**What you have to do**:
Reproduce the entries. Match every word.

**Exercise data**:

------------------------

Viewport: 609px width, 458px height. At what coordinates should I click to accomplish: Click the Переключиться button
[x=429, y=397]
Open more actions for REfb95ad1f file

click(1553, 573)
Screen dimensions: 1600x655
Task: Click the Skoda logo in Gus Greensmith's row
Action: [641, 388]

------------------------

**Response**:
Viewport: 609px width, 458px height. At what coordinates should I click to accomplish: Click the Переключиться button
[x=429, y=397]
Open more actions for REfb95ad1f file

click(1553, 573)
Screen dimensions: 1600x655
Task: Click the Skoda logo in Gus Greensmith's row
Action: [641, 388]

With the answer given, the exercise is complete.